WHAT NEEDS TO BE DONE ▸ Locate the line that contains "Instruction: Click the Total column header". Retype it and every line after it to the end of the records, exactly, but not the pictures.

[Collected data]
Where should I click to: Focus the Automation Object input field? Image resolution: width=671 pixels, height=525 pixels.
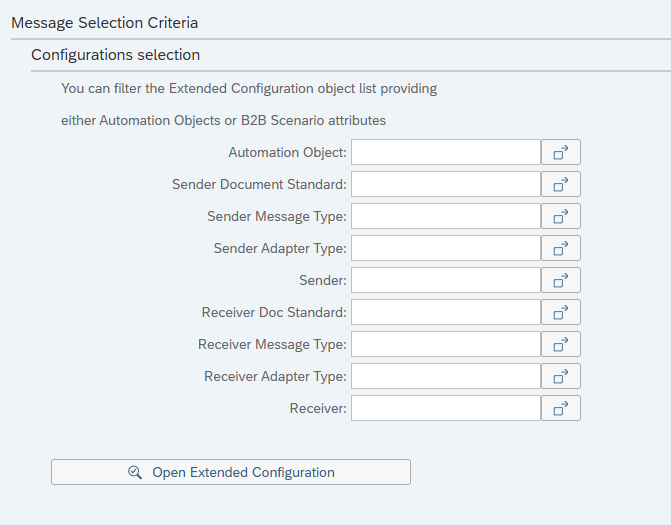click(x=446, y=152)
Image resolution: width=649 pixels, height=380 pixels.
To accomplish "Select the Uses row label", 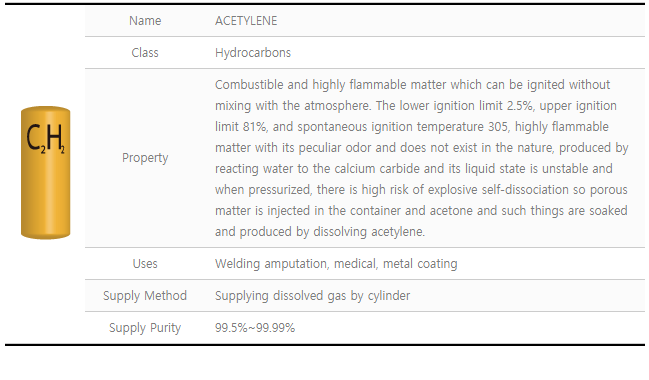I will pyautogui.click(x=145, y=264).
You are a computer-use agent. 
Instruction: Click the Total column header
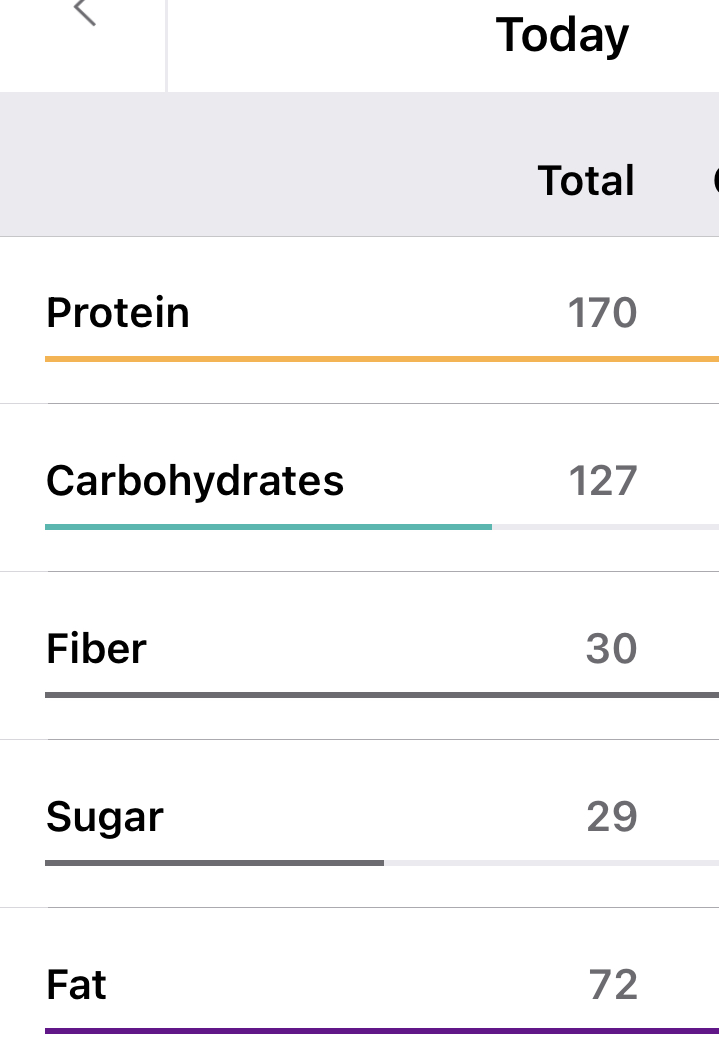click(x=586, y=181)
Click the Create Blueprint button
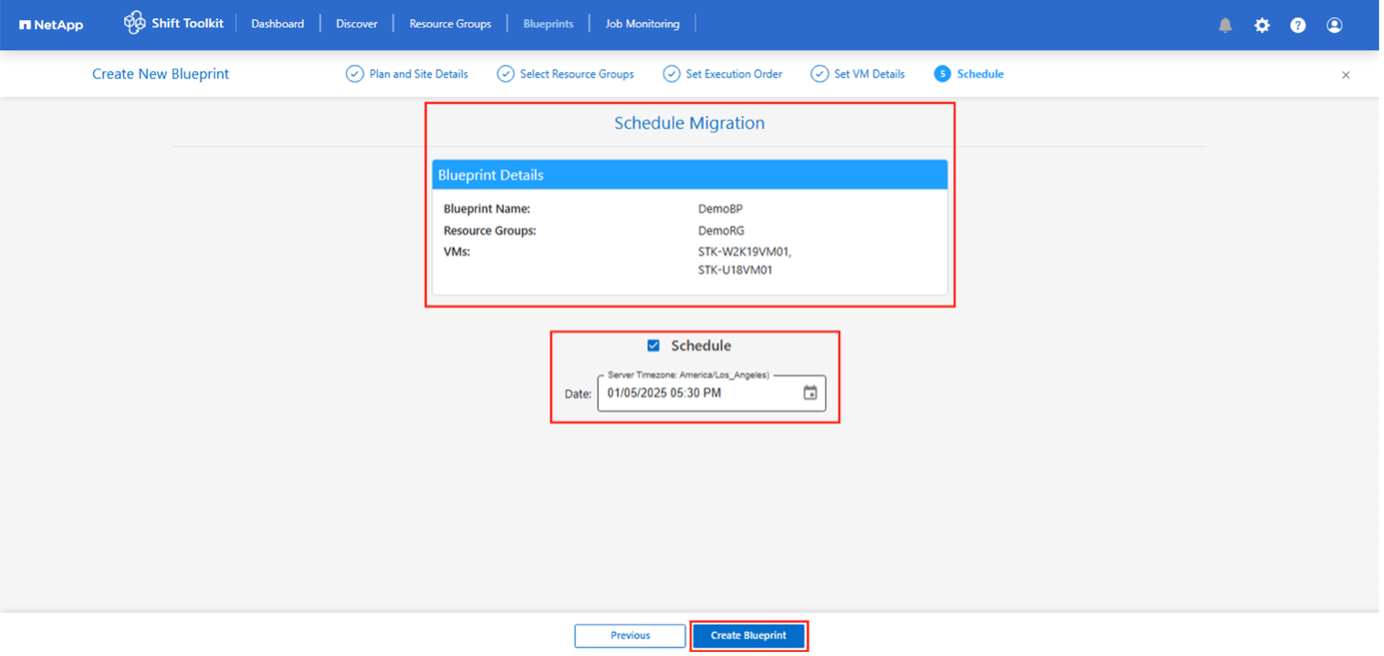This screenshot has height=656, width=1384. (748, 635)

YOUR RESPONSE ▸
Instruction: Click the Total column header
click(x=586, y=181)
Click the Create Blueprint button
This screenshot has height=656, width=1384. (748, 635)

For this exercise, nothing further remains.